▶ Work to do: Turn all of the items below into a numbered list, leaving out any blank lines.

▶ Records for the exercise:
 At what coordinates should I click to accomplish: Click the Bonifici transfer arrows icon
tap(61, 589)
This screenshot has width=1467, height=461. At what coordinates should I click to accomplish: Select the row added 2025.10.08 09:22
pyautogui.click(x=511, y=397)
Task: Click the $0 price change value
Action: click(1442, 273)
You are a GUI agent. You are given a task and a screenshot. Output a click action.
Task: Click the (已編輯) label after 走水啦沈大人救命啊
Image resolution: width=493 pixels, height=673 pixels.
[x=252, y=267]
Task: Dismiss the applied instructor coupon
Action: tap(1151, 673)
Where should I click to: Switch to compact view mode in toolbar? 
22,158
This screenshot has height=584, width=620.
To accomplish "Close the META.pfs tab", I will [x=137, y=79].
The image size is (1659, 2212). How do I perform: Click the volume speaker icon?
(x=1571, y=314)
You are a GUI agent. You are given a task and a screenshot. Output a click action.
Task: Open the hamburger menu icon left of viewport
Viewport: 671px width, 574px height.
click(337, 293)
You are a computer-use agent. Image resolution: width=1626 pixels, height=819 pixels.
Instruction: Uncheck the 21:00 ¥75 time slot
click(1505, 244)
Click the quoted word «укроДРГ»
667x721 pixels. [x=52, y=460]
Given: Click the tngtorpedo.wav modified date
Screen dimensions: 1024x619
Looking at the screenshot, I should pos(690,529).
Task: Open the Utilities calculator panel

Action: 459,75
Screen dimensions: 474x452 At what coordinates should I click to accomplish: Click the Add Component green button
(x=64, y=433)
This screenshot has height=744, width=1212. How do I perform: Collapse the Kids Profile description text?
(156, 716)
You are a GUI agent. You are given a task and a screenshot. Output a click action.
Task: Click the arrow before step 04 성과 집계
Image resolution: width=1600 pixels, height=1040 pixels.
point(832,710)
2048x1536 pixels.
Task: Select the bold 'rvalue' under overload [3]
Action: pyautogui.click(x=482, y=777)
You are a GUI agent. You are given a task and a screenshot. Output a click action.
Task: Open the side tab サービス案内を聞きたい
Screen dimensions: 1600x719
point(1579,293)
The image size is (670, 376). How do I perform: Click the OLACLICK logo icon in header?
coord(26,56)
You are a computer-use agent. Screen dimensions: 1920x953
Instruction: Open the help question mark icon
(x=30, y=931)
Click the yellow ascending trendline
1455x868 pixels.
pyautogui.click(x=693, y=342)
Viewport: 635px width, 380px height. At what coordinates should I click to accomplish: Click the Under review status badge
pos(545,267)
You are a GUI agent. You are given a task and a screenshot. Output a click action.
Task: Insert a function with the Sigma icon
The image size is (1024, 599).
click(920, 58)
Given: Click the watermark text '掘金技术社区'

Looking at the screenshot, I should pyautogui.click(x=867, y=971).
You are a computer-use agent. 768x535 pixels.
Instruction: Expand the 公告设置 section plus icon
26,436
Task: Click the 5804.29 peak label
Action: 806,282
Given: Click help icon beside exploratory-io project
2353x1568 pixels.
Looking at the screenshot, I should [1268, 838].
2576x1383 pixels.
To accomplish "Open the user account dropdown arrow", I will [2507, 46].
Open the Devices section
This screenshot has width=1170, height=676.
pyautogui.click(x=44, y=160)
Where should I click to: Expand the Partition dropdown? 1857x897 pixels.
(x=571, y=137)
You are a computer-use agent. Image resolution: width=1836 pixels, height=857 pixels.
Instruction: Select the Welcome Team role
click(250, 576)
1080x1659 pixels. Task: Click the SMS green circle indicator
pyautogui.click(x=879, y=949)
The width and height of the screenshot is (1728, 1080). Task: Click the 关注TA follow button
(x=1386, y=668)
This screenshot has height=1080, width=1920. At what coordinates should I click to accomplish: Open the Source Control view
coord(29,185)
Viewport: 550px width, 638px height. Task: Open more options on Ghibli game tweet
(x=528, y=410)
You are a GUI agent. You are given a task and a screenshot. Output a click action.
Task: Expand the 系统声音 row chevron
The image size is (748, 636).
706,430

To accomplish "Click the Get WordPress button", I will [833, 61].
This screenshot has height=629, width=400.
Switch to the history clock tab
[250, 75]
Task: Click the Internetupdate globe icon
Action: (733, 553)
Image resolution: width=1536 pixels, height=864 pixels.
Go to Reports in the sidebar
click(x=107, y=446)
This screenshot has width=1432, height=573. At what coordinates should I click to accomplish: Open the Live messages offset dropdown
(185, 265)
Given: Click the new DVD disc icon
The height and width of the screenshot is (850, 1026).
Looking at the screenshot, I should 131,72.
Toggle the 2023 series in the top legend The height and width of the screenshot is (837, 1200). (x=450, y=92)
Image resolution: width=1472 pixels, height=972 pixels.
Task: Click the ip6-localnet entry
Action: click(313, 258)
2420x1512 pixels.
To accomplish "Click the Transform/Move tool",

▶ Solved problem:
1.  At what coordinates should I click to accomplish: Click the Bonifici transfer arrows icon
2. tap(61, 589)
3. This screenshot has width=1467, height=461. At what coordinates should I click to accomplish: Select the row added 2025.10.08 09:22
4. pyautogui.click(x=511, y=397)
5. Task: Click the $0 price change value
6. Action: click(1442, 273)
7. You are a GUI agent. You are given a task and a screenshot. Output a click action.
8. Task: Click the (已編輯) label after 走水啦沈大人救命啊
9. Image resolution: width=493 pixels, height=673 pixels.
10. [x=252, y=267]
11. Task: Dismiss the applied instructor coupon
12. Action: tap(1151, 673)
13. Where should I click to: Switch to compact view mode in toolbar? 
14. 22,158
15. This screenshot has height=584, width=620.
16. To accomplish "Close the META.pfs tab", I will [x=137, y=79].
17. The image size is (1659, 2212). How do I perform: Click the volume speaker icon?
18. (x=1571, y=314)
19. You are a GUI agent. You are given a task and a screenshot. Output a click action.
20. Task: Open the hamburger menu icon left of viewport
21. Viewport: 671px width, 574px height.
22. click(337, 293)
23. You are a computer-use agent. Image resolution: width=1626 pixels, height=819 pixels.
24. Instruction: Uncheck the 21:00 ¥75 time slot
25. click(1505, 244)
26. Click the quoted word «укроДРГ»
27. 667x721 pixels. [x=52, y=460]
28. Given: Click the tngtorpedo.wav modified date
29. Screen dimensions: 1024x619
30. Looking at the screenshot, I should pos(690,529).
31. Task: Open the Utilities calculator panel
32. Action: 459,75
33. Screen dimensions: 474x452 At what coordinates should I click to accomplish: Click the Add Component green button
34. (x=64, y=433)
35. This screenshot has height=744, width=1212. How do I perform: Collapse the Kids Profile description text?
36. (156, 716)
37. You are a GUI agent. You are given a task and a screenshot. Output a click action.
38. Task: Click the arrow before step 04 성과 집계
39. Image resolution: width=1600 pixels, height=1040 pixels.
40. point(832,710)
41. 2048x1536 pixels.
42. Task: Select the bold 'rvalue' under overload [3]
43. Action: pyautogui.click(x=482, y=777)
44. You are a GUI agent. You are given a task and a screenshot. Output a click action.
45. Task: Open the side tab サービス案内を聞きたい
46. Screen dimensions: 1600x719
47. point(1579,293)
48. The image size is (670, 376). How do I perform: Click the OLACLICK logo icon in header?
49. coord(26,56)
50. You are a computer-use agent. Screen dimensions: 1920x953
51. Instruction: Open the help question mark icon
52. (x=30, y=931)
53. Click the yellow ascending trendline
54. 1455x868 pixels.
55. pyautogui.click(x=693, y=342)
56. Viewport: 635px width, 380px height. At what coordinates should I click to accomplish: Click the Under review status badge
57. pos(545,267)
58. You are a GUI agent. You are given a task and a screenshot. Output a click action.
59. Task: Insert a function with the Sigma icon
60. The image size is (1024, 599).
61. click(920, 58)
62. Given: Click the watermark text '掘金技术社区'
63. Looking at the screenshot, I should pyautogui.click(x=867, y=971).
64. You are a computer-use agent. 768x535 pixels.
65. Instruction: Expand the 公告设置 section plus icon
66. 26,436
67. Task: Click the 5804.29 peak label
68. Action: 806,282
69. Given: Click help icon beside exploratory-io project
70. 2353x1568 pixels.
71. Looking at the screenshot, I should [1268, 838].
72. 2576x1383 pixels.
73. To accomplish "Open the user account dropdown arrow", I will [2507, 46].
74. Open the Devices section
75. This screenshot has width=1170, height=676.
76. pyautogui.click(x=44, y=160)
77. Where should I click to: Expand the Partition dropdown? 1857x897 pixels.
78. (x=571, y=137)
79. You are a computer-use agent. Image resolution: width=1836 pixels, height=857 pixels.
80. Instruction: Select the Welcome Team role
81. click(250, 576)
82. 1080x1659 pixels. Task: Click the SMS green circle indicator
83. pyautogui.click(x=879, y=949)
84. The width and height of the screenshot is (1728, 1080). Task: Click the 关注TA follow button
85. (x=1386, y=668)
86. This screenshot has height=1080, width=1920. At what coordinates should I click to accomplish: Open the Source Control view
87. coord(29,185)
88. Viewport: 550px width, 638px height. Task: Open more options on Ghibli game tweet
89. (x=528, y=410)
90. You are a GUI agent. You are given a task and a screenshot. Output a click action.
91. Task: Expand the 系统声音 row chevron
92. The image size is (748, 636).
93. 706,430
94. To accomplish "Click the Get WordPress button", I will [833, 61].
95. This screenshot has height=629, width=400.
96. Switch to the history clock tab
97. [250, 75]
98. Task: Click the Internetupdate globe icon
99. Action: (733, 553)
100. Image resolution: width=1536 pixels, height=864 pixels.
101. Go to Reports in the sidebar
102. click(x=107, y=446)
103. This screenshot has width=1432, height=573. At what coordinates should I click to accomplish: Open the Live messages offset dropdown
104. (185, 265)
105. Given: Click the new DVD disc icon
106. The height and width of the screenshot is (850, 1026).
107. Looking at the screenshot, I should 131,72.
108. Toggle the 2023 series in the top legend The height and width of the screenshot is (837, 1200). (x=450, y=92)
109. Image resolution: width=1472 pixels, height=972 pixels.
110. Task: Click the ip6-localnet entry
111. Action: click(313, 258)
112. 2420x1512 pixels.
113. To accomplish "Click the Transform/Move tool",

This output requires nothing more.